◆ **WHAT IS EXPECTED**:
Scan the material below for the string "computer". Report every line that has it.

====

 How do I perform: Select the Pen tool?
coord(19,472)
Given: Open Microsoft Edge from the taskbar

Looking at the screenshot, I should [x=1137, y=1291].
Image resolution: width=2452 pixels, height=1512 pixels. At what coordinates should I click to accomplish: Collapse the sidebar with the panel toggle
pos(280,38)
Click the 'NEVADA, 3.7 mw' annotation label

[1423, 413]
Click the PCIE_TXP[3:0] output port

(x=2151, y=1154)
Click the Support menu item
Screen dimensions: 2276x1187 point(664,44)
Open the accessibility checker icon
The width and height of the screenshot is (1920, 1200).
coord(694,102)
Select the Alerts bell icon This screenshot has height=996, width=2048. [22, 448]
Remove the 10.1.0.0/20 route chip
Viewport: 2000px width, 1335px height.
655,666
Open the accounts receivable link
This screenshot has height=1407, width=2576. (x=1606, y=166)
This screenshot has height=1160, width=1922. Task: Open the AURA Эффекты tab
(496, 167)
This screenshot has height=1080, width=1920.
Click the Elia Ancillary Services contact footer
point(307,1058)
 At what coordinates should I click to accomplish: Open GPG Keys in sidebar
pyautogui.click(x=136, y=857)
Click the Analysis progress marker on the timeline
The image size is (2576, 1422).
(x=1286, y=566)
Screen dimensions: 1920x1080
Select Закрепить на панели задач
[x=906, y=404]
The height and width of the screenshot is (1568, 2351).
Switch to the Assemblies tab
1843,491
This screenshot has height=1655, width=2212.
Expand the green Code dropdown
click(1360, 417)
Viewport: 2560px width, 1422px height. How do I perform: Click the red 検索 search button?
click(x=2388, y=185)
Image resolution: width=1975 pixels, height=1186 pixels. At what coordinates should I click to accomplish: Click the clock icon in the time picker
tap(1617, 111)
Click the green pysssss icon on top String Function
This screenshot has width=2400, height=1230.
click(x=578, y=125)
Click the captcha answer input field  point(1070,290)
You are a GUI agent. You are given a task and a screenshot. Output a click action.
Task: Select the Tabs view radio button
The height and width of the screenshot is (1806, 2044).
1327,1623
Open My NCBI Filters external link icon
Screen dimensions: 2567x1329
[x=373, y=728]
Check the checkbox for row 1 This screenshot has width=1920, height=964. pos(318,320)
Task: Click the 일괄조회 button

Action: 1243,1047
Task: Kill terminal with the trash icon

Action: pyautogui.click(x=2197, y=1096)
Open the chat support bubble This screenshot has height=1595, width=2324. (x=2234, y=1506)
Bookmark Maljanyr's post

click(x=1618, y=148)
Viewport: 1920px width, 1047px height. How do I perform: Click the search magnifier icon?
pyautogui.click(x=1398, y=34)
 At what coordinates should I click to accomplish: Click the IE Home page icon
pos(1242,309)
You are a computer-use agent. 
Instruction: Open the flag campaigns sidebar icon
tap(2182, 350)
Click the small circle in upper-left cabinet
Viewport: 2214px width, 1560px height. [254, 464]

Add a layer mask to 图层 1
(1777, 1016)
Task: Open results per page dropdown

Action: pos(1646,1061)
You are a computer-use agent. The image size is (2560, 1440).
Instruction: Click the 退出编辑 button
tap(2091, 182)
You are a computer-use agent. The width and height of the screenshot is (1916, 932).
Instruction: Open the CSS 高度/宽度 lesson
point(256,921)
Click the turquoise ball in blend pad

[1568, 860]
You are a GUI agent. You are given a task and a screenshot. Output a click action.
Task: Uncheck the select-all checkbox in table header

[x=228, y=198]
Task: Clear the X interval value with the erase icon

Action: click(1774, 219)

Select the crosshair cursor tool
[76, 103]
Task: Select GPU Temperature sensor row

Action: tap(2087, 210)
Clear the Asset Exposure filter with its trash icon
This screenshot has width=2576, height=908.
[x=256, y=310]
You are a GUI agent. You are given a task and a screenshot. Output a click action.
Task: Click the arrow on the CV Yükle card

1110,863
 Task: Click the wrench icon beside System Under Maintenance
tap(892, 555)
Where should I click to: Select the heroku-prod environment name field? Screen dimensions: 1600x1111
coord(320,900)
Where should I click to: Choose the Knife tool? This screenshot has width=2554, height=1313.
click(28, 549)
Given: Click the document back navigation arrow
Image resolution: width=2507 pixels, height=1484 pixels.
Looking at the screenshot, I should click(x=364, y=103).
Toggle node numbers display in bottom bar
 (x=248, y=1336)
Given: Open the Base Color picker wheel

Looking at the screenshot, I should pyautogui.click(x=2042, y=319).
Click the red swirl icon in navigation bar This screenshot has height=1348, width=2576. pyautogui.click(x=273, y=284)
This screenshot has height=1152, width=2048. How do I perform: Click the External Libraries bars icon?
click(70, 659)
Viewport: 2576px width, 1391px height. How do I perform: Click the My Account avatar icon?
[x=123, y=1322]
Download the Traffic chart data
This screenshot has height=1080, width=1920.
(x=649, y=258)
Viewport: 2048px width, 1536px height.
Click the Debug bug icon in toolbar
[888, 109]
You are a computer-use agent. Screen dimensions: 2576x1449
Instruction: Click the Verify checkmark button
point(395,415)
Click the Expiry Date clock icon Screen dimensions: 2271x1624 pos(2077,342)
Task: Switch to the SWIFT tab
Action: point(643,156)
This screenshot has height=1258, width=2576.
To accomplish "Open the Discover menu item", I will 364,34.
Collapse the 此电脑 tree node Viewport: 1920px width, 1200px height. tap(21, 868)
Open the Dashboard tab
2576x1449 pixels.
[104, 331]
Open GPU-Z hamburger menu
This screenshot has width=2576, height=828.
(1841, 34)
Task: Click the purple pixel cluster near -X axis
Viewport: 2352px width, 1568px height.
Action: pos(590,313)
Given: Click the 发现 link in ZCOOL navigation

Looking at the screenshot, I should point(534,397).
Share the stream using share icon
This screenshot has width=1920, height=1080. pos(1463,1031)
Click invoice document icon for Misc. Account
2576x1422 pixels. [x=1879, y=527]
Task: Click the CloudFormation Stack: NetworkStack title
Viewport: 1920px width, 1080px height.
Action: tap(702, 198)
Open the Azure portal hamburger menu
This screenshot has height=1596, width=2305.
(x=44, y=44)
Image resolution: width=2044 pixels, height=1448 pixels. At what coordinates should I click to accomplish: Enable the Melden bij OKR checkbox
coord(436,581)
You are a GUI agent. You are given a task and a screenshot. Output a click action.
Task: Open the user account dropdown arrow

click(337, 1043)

====

◆ **RESULT**:
You are a computer-use agent. 
You are a computer-use agent. The image size is (2560, 1440).
You are a computer-use agent. The width and height of the screenshot is (1916, 932).
You are a computer-use agent. Screen dimensions: 2576x1449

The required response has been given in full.